« Envoyé Spécial » a enquêté sur les dessous effrayants du glyphosate

Maladies incurables, pressions politiques, modes de production… Comment peut-on sortir du glyphosate ? C’est ce que tente d’expliquer « Envoyé Spécial » dans une soirée consacrée à cet herbicide considéré comme dangereux par plusieurs scientifiques. [Lire plus…]

Ndlr : C’est un bon combat, mais qui prend la mauvaise direction avec la santé, ce qui permet même à Monsanto de continuer de le fourguer tranquillement :

« Il y a ce jardinier américain atteint d’un cancer, mais aussi ce petit garçon français qui a dû subir une trachéotomie, ou encore ce cultivateur de riz sri-lankais qui tente de vivre malgré son insuffisance rénale. Tous ont approché de près ou de loin des litres de glyphosate. »

La belle affaire, des millions de gens sont dans le même état et n’ont jamais approché de près ou de loin des litres de glyphosate.

De même, des millions de gens approchent de près ou de loin des litres de glyphosate et vont parfaitement bien.

Il n’y a AUCUN lien probant entre ces malades et le glyphosate. C’est juste un confortable biais cognitif : « j’ai touché le glyphosate donc c’est ça »… point.

« en 2015, une agence de l’Organisation Mondiale de la Santé (OMS), le CIRC, a déclaré que le glyphosate était un cancérogène probable…./… Si l’influence de Monsanto sur les politiques est forte, elle l’est aussi largement sur les scientifiques. »

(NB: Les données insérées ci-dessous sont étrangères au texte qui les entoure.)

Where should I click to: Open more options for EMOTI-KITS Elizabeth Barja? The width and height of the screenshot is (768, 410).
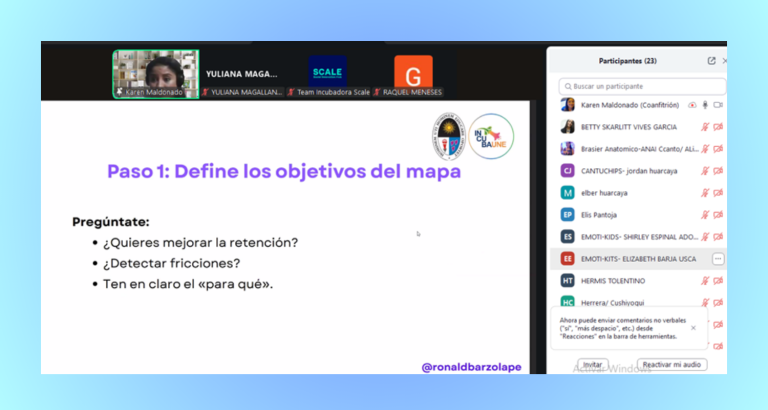coord(717,259)
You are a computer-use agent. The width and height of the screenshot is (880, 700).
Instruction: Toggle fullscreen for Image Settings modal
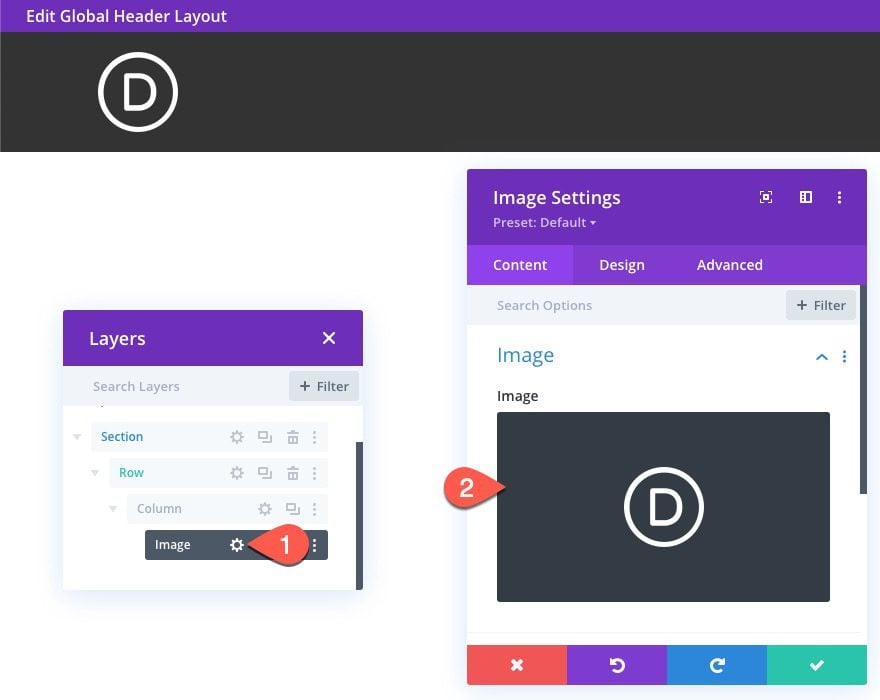[766, 198]
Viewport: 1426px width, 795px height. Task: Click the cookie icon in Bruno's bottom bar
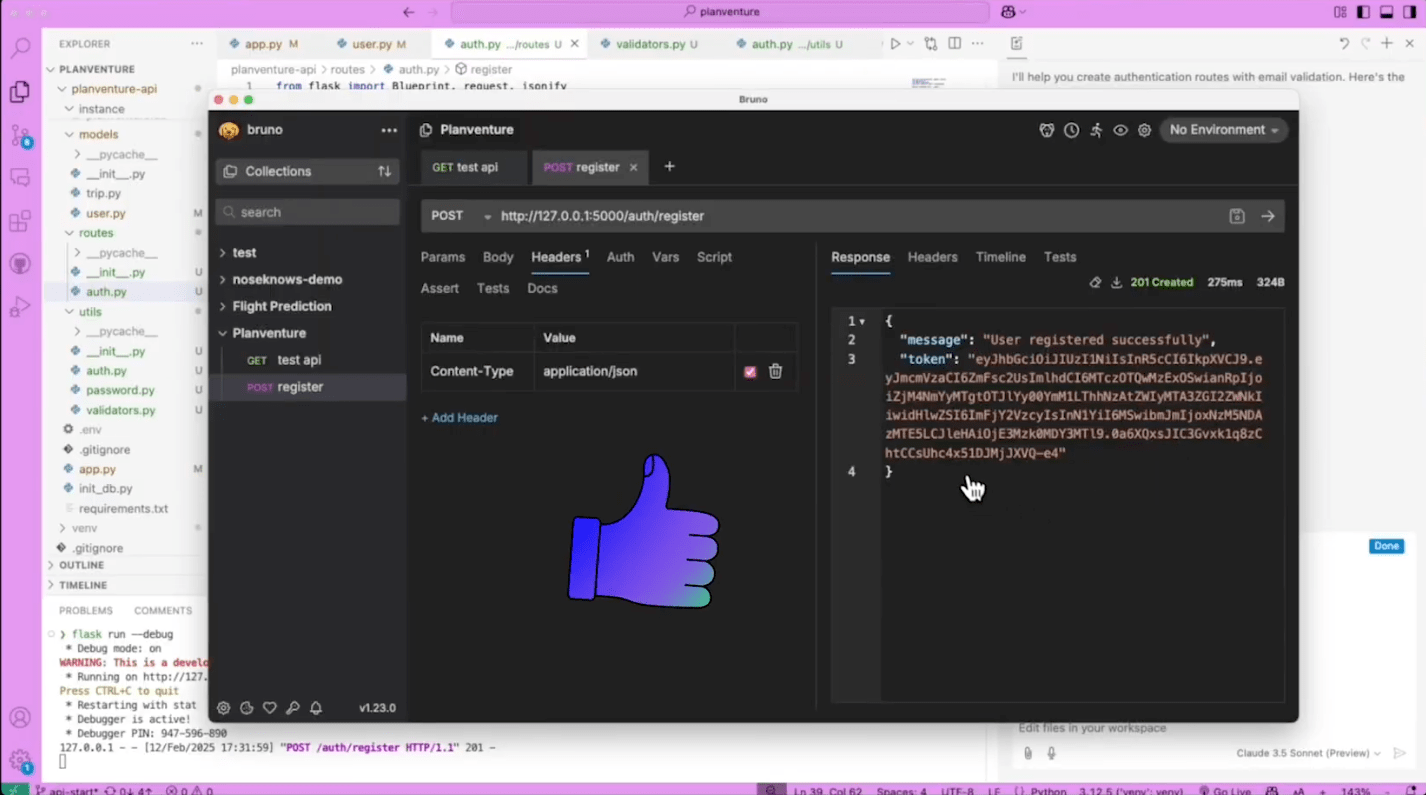point(246,707)
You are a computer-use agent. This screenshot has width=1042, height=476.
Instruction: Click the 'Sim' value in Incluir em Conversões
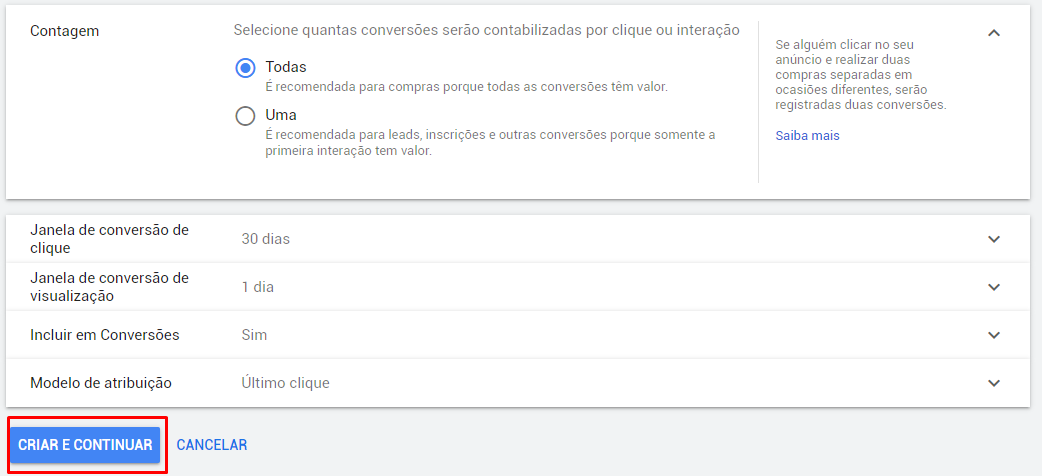point(254,335)

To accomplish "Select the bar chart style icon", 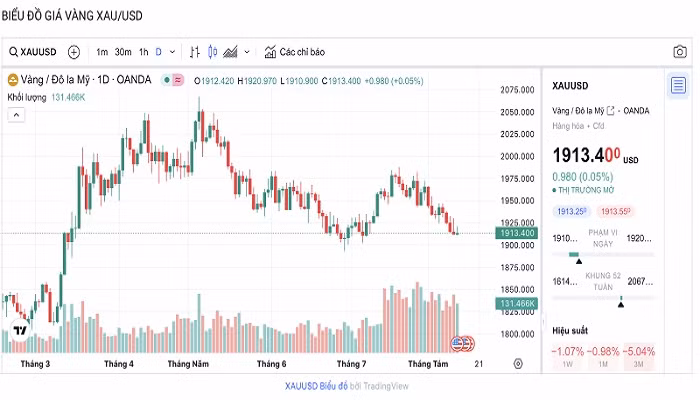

Bôf, il faut surtout relativiser…

https://www.pseudo-sciences.org/spip.php?article3015&fbclid=IwAR1j9IxSK3W-TmFMaViHKJZh_DnETSsymteZI3TtAW6NhunIzmb47pQIL9k

« la firme a instauré une stratégie du doute à grande échelle. France 2 montre alors comment tout un tas d’études publiées dans des journaux ou des revues influentes et signées par de grands chercheurs indépendants sont en fait commandées, voire parfois co-rédigées directement par Monsanto. Et il n’est pas rare que tout ça se conclut par des échanges d’argent. »

Ca, aucun doute, de là à soutenir que des dizaines d’organismes institutionnels sont à la solde de Monsanto, il y a un monde.

« à chaque fois qu’une étude sérieuse est réalisée par un universitaire et dont les résultats accablants pour le glyphosate sont publiés, Monsanto fait tout pour la ridiculiser. Par tous les moyens. C’est ce qui s’est passé pour le professeur caennais Giles-Eric Seralini. »

La non-étude absurde de Séralini, une « étude sérieuse » ? Non mais, sérieux, on en est encore là ? 😂

Cette fumisterie a été démontée depuis longtemps. Il a sélectionné des souches de rats prédisposées à produire des tumeurs et il les a gavés de glyphosate durant trois ans et c’est sérieux ?

D’user de ce genre d’arguties foutage de gueule dessert (miam, sans jeu de mot) clairement la cause, ceux qui tiennent ces discours se ridiculisent. C’est un argument pour Monsanto pour démontrer que ses opposants n’ont pas d’arguments sérieux.

Je reste persuadé que c’est Monsanto qui a manigancé pour qu’on attaque le glyphosate sur le plan de sa cancérogénéité potentielle. Parce qu’au départ le problème se situait sur la saturation de l’environnement, ce qui impliquait invariablement des effets délétères, c’était irréfragable. Alors Monsanto a manigancé pour que le débat se réoriente sur sa toxicité, qui elle est beaucoup plus difficile à prouver. Et comme ça même s’il y a des procès, ça ne les empêche pas de le vendre et ça pour des années.

Les écolos sont le bras armé de Monsanto pour lui permettre de continuer à le vendre.